**EXERCISE INSTRUCTIONS:**
The following data has a line with "Beauty (120, 13)" and a line with "January 2020 (43, 2478)". Write out exactly those lines and all the lines between them.

** Opening SOURCE RECORDS block **

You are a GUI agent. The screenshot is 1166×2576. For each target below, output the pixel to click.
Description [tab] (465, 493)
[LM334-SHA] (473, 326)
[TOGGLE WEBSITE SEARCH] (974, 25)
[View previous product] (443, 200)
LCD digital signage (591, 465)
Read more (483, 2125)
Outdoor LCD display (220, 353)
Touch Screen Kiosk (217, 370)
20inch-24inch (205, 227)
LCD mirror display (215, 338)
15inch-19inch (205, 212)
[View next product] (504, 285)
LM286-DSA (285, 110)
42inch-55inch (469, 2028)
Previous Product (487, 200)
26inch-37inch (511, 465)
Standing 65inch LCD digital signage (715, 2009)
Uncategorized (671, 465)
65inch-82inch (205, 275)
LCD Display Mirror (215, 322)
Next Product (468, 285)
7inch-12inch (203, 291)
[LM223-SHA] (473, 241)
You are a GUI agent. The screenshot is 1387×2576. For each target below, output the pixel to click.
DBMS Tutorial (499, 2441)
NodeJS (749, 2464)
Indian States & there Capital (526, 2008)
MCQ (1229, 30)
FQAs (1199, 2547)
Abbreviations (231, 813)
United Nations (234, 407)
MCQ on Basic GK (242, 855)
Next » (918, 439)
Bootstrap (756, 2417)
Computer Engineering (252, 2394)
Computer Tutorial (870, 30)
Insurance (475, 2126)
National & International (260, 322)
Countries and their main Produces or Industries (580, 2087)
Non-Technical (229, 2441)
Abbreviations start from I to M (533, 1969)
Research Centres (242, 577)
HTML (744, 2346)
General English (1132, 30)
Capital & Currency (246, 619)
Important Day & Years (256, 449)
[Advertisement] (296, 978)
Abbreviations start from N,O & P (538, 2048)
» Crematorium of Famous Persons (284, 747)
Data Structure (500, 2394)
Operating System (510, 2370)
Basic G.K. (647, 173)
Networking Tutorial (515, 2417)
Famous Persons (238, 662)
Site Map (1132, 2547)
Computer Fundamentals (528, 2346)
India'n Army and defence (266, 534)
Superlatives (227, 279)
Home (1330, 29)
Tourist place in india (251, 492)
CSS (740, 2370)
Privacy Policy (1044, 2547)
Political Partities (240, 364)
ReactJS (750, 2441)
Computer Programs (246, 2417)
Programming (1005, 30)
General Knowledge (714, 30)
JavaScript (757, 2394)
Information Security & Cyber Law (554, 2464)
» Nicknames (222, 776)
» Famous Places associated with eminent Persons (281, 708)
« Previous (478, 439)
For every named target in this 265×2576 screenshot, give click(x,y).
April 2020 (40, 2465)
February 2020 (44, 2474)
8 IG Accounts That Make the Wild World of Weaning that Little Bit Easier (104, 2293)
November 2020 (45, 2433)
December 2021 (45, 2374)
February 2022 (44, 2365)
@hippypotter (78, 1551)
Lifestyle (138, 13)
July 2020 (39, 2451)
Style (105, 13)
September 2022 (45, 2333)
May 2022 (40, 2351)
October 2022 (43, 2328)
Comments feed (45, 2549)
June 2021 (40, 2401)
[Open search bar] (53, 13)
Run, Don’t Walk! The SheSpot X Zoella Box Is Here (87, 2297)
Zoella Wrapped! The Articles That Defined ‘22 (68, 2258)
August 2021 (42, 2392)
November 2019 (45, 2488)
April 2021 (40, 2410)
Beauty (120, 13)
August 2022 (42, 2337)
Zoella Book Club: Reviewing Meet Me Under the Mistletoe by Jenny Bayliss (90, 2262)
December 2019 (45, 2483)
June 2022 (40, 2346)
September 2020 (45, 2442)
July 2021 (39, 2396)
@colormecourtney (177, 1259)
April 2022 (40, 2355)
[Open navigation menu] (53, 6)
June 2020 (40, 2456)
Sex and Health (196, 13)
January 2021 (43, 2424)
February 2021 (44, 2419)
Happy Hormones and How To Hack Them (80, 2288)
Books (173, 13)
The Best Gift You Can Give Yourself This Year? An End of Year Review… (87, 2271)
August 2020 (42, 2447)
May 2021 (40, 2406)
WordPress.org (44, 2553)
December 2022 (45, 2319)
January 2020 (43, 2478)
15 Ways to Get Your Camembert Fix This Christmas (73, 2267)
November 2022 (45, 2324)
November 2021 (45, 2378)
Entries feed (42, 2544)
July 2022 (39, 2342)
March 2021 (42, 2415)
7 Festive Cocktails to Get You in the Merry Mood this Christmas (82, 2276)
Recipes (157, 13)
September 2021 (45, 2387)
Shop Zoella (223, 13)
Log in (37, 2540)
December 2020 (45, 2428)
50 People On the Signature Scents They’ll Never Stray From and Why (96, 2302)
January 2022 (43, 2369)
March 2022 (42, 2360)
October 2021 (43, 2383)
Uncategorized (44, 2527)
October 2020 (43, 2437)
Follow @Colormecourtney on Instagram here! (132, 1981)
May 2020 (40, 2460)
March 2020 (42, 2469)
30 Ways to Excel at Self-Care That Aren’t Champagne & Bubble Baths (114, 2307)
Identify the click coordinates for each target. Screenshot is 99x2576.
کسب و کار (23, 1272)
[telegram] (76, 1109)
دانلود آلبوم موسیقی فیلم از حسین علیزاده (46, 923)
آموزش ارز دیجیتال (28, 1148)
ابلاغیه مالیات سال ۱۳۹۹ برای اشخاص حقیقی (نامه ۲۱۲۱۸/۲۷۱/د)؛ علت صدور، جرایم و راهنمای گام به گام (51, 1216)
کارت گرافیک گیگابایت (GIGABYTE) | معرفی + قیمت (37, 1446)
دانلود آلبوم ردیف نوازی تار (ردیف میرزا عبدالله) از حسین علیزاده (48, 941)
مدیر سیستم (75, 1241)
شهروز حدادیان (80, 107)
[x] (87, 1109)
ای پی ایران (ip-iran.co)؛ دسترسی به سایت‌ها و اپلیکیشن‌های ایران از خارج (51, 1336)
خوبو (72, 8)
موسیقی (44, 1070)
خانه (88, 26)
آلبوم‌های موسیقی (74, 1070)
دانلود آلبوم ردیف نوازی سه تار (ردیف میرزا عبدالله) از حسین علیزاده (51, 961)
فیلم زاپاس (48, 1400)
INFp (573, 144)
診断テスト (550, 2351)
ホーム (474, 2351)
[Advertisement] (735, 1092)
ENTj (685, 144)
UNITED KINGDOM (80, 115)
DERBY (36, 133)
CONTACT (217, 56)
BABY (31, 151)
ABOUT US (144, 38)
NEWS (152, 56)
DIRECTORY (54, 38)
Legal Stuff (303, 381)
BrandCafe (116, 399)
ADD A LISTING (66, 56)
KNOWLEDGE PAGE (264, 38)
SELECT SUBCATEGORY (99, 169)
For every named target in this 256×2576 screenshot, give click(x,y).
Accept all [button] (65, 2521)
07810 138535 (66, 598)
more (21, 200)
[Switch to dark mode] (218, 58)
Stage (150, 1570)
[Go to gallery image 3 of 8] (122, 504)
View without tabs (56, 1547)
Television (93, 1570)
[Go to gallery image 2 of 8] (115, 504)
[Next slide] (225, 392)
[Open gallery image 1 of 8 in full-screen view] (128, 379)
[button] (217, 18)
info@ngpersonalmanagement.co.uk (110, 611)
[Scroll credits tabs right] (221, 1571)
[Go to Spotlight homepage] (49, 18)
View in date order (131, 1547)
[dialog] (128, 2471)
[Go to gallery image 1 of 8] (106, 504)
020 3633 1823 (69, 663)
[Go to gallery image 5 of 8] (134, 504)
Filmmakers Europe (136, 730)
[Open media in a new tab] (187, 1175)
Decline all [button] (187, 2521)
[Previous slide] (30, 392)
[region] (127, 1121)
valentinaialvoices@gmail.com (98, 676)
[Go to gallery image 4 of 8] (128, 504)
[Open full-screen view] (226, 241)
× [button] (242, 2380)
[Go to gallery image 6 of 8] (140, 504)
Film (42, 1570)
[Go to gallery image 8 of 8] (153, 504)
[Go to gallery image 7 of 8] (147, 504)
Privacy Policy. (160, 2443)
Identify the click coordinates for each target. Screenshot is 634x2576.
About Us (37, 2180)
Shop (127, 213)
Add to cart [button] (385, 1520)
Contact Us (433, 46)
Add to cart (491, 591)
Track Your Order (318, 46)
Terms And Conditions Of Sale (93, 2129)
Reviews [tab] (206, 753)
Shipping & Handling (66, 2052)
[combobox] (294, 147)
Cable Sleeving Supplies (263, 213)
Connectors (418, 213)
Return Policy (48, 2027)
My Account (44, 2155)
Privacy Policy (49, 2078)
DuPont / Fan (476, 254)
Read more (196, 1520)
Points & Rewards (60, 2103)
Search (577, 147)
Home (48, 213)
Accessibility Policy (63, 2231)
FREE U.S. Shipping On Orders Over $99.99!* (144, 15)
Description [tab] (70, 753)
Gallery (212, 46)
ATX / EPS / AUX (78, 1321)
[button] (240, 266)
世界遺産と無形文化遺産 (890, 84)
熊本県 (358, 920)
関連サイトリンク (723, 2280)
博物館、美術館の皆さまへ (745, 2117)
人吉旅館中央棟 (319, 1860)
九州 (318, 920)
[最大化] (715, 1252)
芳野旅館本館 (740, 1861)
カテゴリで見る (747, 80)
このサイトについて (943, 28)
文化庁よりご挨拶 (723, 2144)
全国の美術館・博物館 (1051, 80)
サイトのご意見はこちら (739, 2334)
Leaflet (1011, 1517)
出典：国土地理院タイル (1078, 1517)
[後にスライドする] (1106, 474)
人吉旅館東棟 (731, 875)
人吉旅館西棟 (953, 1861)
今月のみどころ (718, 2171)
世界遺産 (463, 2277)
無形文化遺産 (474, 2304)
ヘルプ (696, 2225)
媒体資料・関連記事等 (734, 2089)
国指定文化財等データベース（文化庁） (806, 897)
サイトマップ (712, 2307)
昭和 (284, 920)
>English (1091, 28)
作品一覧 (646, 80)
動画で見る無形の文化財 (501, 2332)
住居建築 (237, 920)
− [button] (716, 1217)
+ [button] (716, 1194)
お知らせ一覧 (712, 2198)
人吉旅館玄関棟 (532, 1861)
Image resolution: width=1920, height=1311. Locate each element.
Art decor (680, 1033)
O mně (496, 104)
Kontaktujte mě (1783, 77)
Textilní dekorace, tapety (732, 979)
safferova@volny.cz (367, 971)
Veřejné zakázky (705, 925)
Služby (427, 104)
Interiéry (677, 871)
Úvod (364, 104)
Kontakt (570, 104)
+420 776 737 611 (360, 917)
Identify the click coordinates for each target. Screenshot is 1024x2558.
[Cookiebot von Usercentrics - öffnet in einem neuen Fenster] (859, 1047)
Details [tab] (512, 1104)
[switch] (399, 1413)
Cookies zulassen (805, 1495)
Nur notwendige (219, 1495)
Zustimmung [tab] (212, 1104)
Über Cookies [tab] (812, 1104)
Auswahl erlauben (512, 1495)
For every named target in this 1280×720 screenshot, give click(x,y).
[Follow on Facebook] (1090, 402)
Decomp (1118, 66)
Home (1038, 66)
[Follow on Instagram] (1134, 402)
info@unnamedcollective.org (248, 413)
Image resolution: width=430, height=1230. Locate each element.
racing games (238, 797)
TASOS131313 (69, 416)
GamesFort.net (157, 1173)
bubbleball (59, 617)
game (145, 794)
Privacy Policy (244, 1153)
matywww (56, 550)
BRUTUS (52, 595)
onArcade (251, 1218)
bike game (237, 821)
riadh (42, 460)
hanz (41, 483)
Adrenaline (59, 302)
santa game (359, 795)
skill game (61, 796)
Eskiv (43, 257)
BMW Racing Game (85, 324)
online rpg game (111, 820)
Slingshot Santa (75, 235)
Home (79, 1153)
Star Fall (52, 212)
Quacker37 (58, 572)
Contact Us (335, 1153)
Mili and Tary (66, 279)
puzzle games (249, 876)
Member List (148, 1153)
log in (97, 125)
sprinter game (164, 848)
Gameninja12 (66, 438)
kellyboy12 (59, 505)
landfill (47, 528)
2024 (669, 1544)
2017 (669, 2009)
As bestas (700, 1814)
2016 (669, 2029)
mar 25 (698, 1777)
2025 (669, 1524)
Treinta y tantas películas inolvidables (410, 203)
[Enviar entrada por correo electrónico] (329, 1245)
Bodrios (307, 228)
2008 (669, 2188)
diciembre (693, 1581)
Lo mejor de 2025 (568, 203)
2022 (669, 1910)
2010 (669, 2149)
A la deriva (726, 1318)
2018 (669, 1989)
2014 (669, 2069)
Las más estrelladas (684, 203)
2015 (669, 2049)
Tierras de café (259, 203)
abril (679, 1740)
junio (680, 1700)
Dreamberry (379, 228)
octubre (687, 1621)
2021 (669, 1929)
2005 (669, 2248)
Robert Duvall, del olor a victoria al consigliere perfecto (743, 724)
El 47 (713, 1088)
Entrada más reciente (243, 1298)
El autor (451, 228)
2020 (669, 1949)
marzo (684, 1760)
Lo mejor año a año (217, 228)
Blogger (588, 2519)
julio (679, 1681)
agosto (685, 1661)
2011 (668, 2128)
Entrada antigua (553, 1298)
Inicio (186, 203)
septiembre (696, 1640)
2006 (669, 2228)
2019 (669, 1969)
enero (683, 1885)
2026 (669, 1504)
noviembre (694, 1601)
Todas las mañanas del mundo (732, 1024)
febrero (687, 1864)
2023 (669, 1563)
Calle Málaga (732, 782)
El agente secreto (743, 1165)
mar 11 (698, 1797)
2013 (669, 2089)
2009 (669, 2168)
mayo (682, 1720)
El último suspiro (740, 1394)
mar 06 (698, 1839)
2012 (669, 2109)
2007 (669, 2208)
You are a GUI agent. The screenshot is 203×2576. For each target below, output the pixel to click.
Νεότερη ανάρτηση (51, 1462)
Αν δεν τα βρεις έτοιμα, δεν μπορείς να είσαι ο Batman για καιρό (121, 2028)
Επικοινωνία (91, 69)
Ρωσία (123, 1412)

** Closing SOURCE RECORDS block **

**ANSWER TO THE EXERCISE:**
Beauty (120, 13)
August 2022 (42, 2337)
Zoella Book Club: Reviewing Meet Me Under the Mistletoe by Jenny Bayliss (90, 2262)
December 2019 (45, 2483)
June 2022 (40, 2346)
September 2020 (45, 2442)
July 2021 (39, 2396)
@colormecourtney (177, 1259)
April 2022 (40, 2355)
[Open navigation menu] (53, 6)
June 2020 (40, 2456)
Sex and Health (196, 13)
January 2021 (43, 2424)
February 2021 (44, 2419)
Happy Hormones and How To Hack Them (80, 2288)
Books (173, 13)
The Best Gift You Can Give Yourself This Year? An End of Year Review… (87, 2271)
August 2020 (42, 2447)
May 2021 (40, 2406)
WordPress.org (44, 2553)
December 2022 (45, 2319)
January 2020 (43, 2478)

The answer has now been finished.